### Extracted records
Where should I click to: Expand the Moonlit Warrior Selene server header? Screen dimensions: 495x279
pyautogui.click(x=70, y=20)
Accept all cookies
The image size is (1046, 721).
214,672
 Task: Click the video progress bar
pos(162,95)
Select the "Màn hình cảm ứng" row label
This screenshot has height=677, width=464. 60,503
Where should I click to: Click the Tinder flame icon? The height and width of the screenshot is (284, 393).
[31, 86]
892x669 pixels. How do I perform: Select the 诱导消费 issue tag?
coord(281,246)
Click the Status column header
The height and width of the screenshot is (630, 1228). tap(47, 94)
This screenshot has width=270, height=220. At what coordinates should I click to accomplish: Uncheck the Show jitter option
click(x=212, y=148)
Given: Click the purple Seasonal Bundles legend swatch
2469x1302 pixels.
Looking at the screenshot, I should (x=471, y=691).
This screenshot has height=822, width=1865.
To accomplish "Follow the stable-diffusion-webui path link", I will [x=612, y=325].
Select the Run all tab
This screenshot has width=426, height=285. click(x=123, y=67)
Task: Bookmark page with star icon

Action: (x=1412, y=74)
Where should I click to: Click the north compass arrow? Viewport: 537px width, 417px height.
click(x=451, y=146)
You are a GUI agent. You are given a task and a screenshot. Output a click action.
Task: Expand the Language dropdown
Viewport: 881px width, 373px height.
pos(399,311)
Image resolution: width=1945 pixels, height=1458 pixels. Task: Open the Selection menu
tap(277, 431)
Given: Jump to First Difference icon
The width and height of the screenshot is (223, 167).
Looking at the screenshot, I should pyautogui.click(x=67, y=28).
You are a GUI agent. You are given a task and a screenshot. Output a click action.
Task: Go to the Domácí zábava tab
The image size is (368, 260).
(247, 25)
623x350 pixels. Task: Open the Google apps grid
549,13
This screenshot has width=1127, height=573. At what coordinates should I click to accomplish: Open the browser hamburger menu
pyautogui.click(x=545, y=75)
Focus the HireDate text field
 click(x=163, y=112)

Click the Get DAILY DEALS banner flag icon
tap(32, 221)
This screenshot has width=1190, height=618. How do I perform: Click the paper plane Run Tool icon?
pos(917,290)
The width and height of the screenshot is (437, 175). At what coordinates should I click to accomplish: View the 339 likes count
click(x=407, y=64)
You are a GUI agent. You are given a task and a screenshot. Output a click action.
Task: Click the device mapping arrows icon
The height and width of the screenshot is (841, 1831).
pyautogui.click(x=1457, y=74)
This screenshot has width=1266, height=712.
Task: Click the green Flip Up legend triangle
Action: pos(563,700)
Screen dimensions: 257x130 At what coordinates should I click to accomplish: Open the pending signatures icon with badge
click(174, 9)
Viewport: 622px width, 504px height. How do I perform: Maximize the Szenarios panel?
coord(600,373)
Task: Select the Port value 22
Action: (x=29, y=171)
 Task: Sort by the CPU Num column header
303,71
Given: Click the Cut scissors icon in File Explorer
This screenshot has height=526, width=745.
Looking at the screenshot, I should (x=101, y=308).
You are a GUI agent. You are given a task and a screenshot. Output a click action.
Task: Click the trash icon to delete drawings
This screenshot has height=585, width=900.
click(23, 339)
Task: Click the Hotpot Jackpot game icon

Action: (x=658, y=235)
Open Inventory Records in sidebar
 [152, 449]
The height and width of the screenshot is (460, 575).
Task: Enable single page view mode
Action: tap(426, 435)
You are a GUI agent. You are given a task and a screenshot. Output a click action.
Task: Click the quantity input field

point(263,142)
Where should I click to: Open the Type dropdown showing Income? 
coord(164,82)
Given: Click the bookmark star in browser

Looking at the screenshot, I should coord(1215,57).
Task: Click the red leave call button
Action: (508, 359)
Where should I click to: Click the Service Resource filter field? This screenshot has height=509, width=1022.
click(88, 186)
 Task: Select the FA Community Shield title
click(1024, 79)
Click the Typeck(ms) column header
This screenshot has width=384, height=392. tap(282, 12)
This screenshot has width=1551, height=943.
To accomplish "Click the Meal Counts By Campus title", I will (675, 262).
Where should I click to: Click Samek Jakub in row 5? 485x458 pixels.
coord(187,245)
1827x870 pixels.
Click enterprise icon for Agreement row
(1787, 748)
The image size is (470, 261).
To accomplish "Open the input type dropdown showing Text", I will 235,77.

### Written request
Set down the listing above again, line for line, with every character unchanged.

### Task answer
Where should I click to: Expand the Moonlit Warrior Selene server header? Screen dimensions: 495x279
pyautogui.click(x=70, y=20)
Accept all cookies
The image size is (1046, 721).
214,672
 Task: Click the video progress bar
pos(162,95)
Select the "Màn hình cảm ứng" row label
This screenshot has height=677, width=464. 60,503
Where should I click to: Click the Tinder flame icon? The height and width of the screenshot is (284, 393).
[31, 86]
892x669 pixels. How do I perform: Select the 诱导消费 issue tag?
coord(281,246)
Click the Status column header
The height and width of the screenshot is (630, 1228). tap(47, 94)
This screenshot has width=270, height=220. At what coordinates should I click to accomplish: Uncheck the Show jitter option
click(x=212, y=148)
Given: Click the purple Seasonal Bundles legend swatch
2469x1302 pixels.
Looking at the screenshot, I should (x=471, y=691).
This screenshot has height=822, width=1865.
To accomplish "Follow the stable-diffusion-webui path link", I will [x=612, y=325].
Select the Run all tab
This screenshot has width=426, height=285. click(x=123, y=67)
Task: Bookmark page with star icon

Action: (x=1412, y=74)
Where should I click to: Click the north compass arrow? Viewport: 537px width, 417px height.
click(x=451, y=146)
You are a GUI agent. You are given a task and a screenshot. Output a click action.
Task: Expand the Language dropdown
Viewport: 881px width, 373px height.
pos(399,311)
Image resolution: width=1945 pixels, height=1458 pixels. Task: Open the Selection menu
tap(277, 431)
Given: Jump to First Difference icon
The width and height of the screenshot is (223, 167).
Looking at the screenshot, I should pyautogui.click(x=67, y=28).
You are a GUI agent. You are given a task and a screenshot. Output a click action.
Task: Go to the Domácí zábava tab
The image size is (368, 260).
(247, 25)
623x350 pixels. Task: Open the Google apps grid
549,13
This screenshot has width=1127, height=573. At what coordinates should I click to accomplish: Open the browser hamburger menu
pyautogui.click(x=545, y=75)
Focus the HireDate text field
 click(x=163, y=112)

Click the Get DAILY DEALS banner flag icon
tap(32, 221)
This screenshot has width=1190, height=618. How do I perform: Click the paper plane Run Tool icon?
pos(917,290)
The width and height of the screenshot is (437, 175). At what coordinates should I click to accomplish: View the 339 likes count
click(x=407, y=64)
You are a GUI agent. You are given a task and a screenshot. Output a click action.
Task: Click the device mapping arrows icon
The height and width of the screenshot is (841, 1831).
pyautogui.click(x=1457, y=74)
This screenshot has width=1266, height=712.
Task: Click the green Flip Up legend triangle
Action: pos(563,700)
Screen dimensions: 257x130 At what coordinates should I click to accomplish: Open the pending signatures icon with badge
click(174, 9)
Viewport: 622px width, 504px height. How do I perform: Maximize the Szenarios panel?
coord(600,373)
Task: Select the Port value 22
Action: (x=29, y=171)
 Task: Sort by the CPU Num column header
303,71
Given: Click the Cut scissors icon in File Explorer
This screenshot has height=526, width=745.
Looking at the screenshot, I should (x=101, y=308).
You are a GUI agent. You are given a task and a screenshot. Output a click action.
Task: Click the trash icon to delete drawings
This screenshot has height=585, width=900.
click(23, 339)
Task: Click the Hotpot Jackpot game icon

Action: (x=658, y=235)
Open Inventory Records in sidebar
 [152, 449]
The height and width of the screenshot is (460, 575).
Task: Enable single page view mode
Action: tap(426, 435)
You are a GUI agent. You are given a task and a screenshot. Output a click action.
Task: Click the quantity input field

point(263,142)
Where should I click to: Open the Type dropdown showing Income? 
coord(164,82)
Given: Click the bookmark star in browser

Looking at the screenshot, I should coord(1215,57).
Task: Click the red leave call button
Action: (508, 359)
Where should I click to: Click the Service Resource filter field? This screenshot has height=509, width=1022.
click(88, 186)
 Task: Select the FA Community Shield title
click(1024, 79)
Click the Typeck(ms) column header
This screenshot has width=384, height=392. tap(282, 12)
This screenshot has width=1551, height=943.
To accomplish "Click the Meal Counts By Campus title", I will (675, 262).
Where should I click to: Click Samek Jakub in row 5? 485x458 pixels.
coord(187,245)
1827x870 pixels.
Click enterprise icon for Agreement row
(1787, 748)
The image size is (470, 261).
To accomplish "Open the input type dropdown showing Text", I will 235,77.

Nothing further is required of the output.